Wirtschaftliche Kosten/Nutzen-Analysen und auch die ärztliche Erfahrung haben
gezeigt daß frühzeitige und qualifizierte psychosomatisch/psychotherapeutische
Interventionen ein hohes Kostensenkungspotential haben. Ansatzpunkte sind vor
allem die Vermeidung stationärer Fehlversorgung und die Verhinderung von
Chronifizierungen mit Langzeitarbeitsunfähigkeit und Frühinvalidität.

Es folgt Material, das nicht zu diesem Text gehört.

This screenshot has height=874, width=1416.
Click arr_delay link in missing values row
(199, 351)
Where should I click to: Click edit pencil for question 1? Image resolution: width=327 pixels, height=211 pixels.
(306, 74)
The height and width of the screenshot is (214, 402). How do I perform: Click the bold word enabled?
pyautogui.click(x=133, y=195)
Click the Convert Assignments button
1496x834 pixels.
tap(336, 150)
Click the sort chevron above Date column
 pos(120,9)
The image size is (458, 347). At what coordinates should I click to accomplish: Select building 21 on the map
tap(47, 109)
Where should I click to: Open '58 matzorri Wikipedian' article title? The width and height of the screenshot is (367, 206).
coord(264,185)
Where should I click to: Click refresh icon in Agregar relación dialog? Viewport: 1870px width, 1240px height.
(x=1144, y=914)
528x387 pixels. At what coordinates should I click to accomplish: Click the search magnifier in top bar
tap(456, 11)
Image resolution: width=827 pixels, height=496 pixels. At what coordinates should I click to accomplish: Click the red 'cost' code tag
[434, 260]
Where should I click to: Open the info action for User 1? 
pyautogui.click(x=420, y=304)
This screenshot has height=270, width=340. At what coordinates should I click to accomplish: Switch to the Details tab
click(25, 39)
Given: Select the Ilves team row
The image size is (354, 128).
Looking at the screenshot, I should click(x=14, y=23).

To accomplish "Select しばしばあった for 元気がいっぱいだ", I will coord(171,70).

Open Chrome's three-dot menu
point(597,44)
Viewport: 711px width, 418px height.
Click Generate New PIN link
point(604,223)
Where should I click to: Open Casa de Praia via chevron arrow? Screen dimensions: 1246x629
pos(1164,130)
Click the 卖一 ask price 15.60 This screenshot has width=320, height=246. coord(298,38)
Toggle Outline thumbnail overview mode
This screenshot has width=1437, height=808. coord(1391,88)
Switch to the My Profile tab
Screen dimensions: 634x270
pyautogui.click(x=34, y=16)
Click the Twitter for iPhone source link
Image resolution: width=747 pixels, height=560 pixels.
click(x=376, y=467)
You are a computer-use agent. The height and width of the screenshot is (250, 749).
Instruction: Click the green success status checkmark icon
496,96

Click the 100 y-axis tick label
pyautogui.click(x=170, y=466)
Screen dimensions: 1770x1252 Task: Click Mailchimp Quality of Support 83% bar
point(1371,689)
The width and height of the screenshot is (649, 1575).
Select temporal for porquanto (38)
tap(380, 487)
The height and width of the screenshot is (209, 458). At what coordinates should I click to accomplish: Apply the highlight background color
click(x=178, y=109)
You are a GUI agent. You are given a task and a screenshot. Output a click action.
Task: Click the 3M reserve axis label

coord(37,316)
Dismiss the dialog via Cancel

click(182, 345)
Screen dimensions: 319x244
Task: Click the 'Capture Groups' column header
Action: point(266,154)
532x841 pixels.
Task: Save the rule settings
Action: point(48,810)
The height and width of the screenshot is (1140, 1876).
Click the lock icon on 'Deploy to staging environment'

Es sind im wesentlichen drei gesundheitspolitisch gewollte und von der Ärzteschaft
engagiert realisierte Veränderungen, die den auf dem Gebiet der
psychotherapeutischen Medizin tätigen Fachärzten ein Mehr an Leistung
abgefordert haben. Erstens hat die gesteigerte Kompetenz der Allgemein- und Fachärzte
in der Psychosomatik dazu geführt, daß Diagnose und Therapie schneller und
direkter möglich werden. Zweitens haben Information und Aufklärung der Bevölkerung
gerade in Berlin zu mehr Interesse und Motivation in diesem Bereich geführt, so
daß diesbezügliche Indikationsstellungen eher angenommen und entsprechende
Angebote zunehmend selbst wahrgenommen werden. Drittens hat auch die Fachgruppe
Psychotherapeutische Medizin und Psychosomatik ihren Beitrag zur Umsetzung des
sinnvollen und richtigen Berliner Enthospitalisierungsprogramms in der
Psychiatrie geleistet und einen Teil dieser Patienten gemäß dem Leitsatz
"ambulant vor stationär' versorgt.
Die in den 70er Jahren durchgeführte großangelegte und bahnbrechende Berliner
Psychotherapiestudie hat eindeutig belegt: Unbehandelte
psychoneurotisch/psychosomatisch erkrankte Patienten haben mehr Krankenhaustage
als beispielsweise Rentner; qualitätsgesichert behandelte Patienten haben
weniger Krankenhaustage als der gesunde Bevölkerungsdurchschnitt.
Die Effizienz dieser Leistungen ist jedoch an unabdingbare Voraussetzungen
gebunden. Sie muß auf Grund des besonderen persönlichen Vertrauensverhältnisses
in unbedingter ärztlicher Kontinuität erfolgen. Sie braucht wegen der
langsamen Dynamik seelischer Strukturen längere Zeiträume. Sie erfordert ein
absolutes Maximum an Diskretion und Datenschutz. Diese drei conditiones sine qua
non sind im poliklinischen bzw. stationären Sektor nicht gegeben. Für jeden
Patienten hat - dies haben sämtliche Umfragen in seltener Eindeutigkeit belegt
- die freie und ungehinderte Wahl des Arztes höchste Priorität.